In now almost a decade since the near complete collapse of the monetary system created in part by policies advocated and supported by “the old generation of bankers,” we hear no solution nor how this can be avoided in the future. Instead, all we hear is name calling, but Hayek’s greatest insight in economics since Adam Smith’s Wealth of Nations does provide a solution:
“The past instability of the market economy is the consequence of the exclusion of the most important regulator of the market mechanism, money, from itself being regulated by the market process…only competition in a free market can take account of all the circumstances which ought to be taken account of.”
Once this insight is expressed, it appears obvious, but before it was expressed no one had thought of it, as he explains:
“When one studies the history of money one cannot help wondering why people should have put up for so long with governments exercising an exclusive power over 2,000 years that was regularly used to exploit and defraud them. This can be explained only by the myth (that the government prerogative was necessary) becoming so firmly established that it did not occur even to the professional students of these matters (for a long time including the present writer!) ever to question it. But once the validity of the established doctrine is doubted its foundation is rapidly seen to be fragile.” – Friedrich August Hayek in The Denationalization of Money [PDF].
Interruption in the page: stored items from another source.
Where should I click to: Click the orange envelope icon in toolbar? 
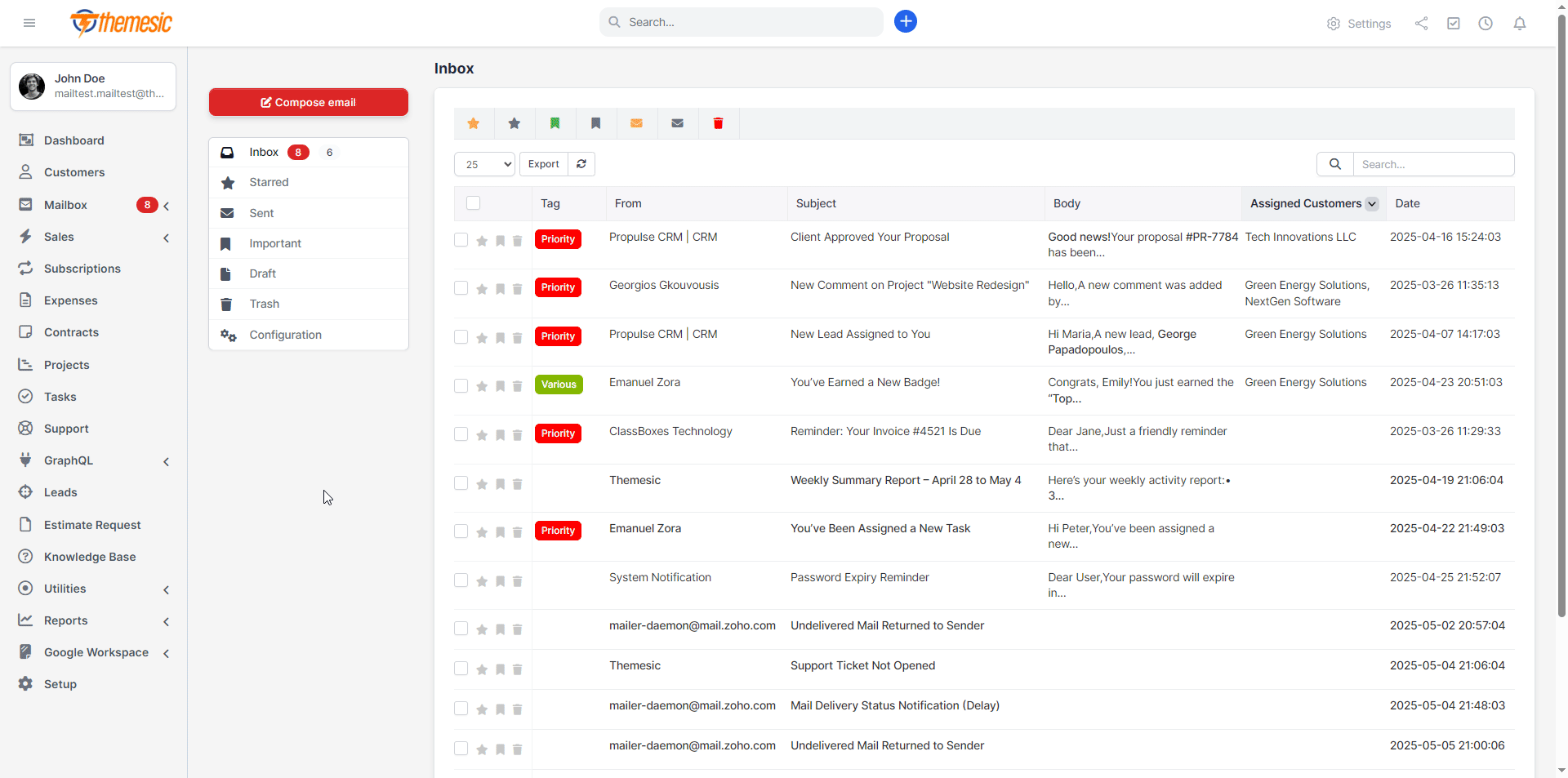coord(637,123)
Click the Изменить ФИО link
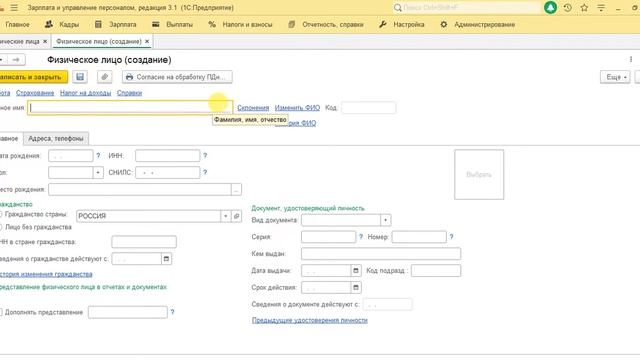Screen dimensions: 640x360 pyautogui.click(x=297, y=108)
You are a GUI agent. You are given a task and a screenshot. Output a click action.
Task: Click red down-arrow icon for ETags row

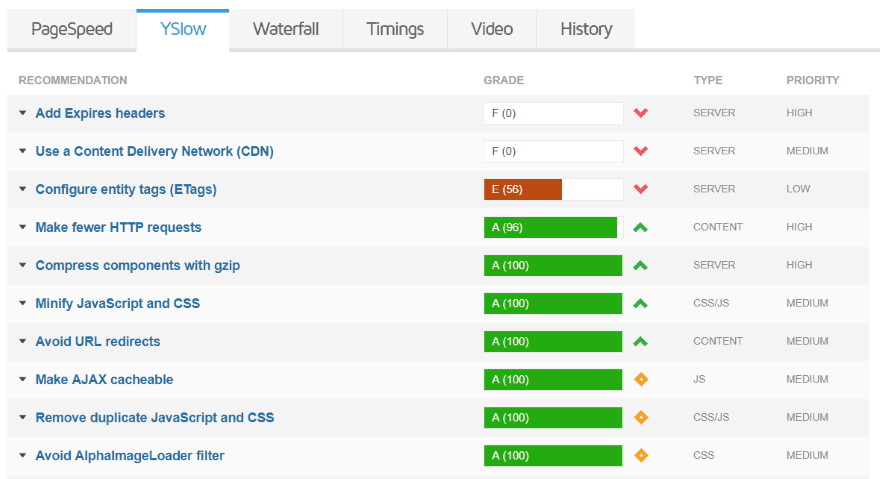click(x=640, y=189)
The main premise of Hayek is that if money is centrally controlled it will inevitably be abused regardless of whether or not those in charge wish to so abuse it because special interests will force such manipulation for the interest of one industry or another. A premise that few can doubt considering the constant monetary crises we experience in our own countries and the wider world at various degrees from a small loss of value to a complete collapse through either hyperinflation or systemic collapse or near collapse of the entire financial system.
Hayek’s solution to these constant monetary crisis, on the surface in any event, was simple: competition through private money. Such competition, however, was never allowed. Any entity that attempted to create private money, so being centralized, was immediately shut down, probably because of a misguided belief by our elected governments that they were attempts to bypass human decency with the aim of solely engaging in criminal activity.
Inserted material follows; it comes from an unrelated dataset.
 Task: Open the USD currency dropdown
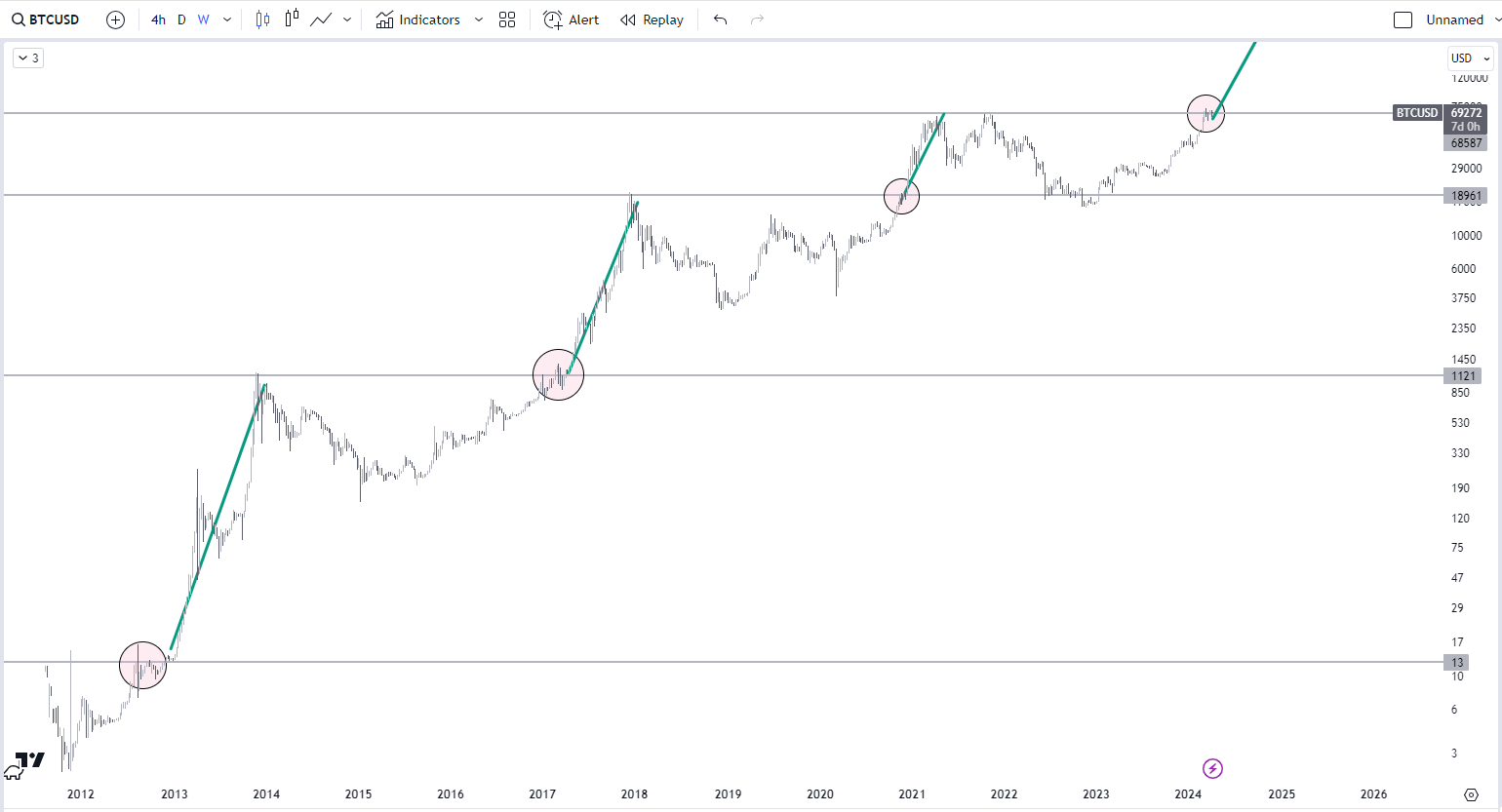(1470, 58)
It is the same misguided view some take of bitcoin, somewhat justifiably, perhaps, considering the rhetorics of its supporters in bitcoin’s early days, but the currency, although it may appeal to many for various reasons, some of which the very vast majority do not approve of, was created, in my view in any event, not to bypass the will of the people or due to fringe and unworkable ideas, but to implement the mainstream grounded insight of Hayek for the betterment of us all, whether bankers, governments or ordinary citizens.
That gives bitcoin, on top of cost savings and increased efficiency, great worth, because Nakamoto has implement Hayek’s insight in a way that even the United States’ government now accepts bitcoin cannot be shut down. That makes it, excluding other similiar digital currencies, the only global private money in history, something which is surely worth far more than zero.
Now, we can certainly debate whether Nakamoto was right or wrong or whether Hayek was right or wrong, but to state that the great insight of a Nobel prize winner is evil or worth zero is to concede the debate before it has even begun.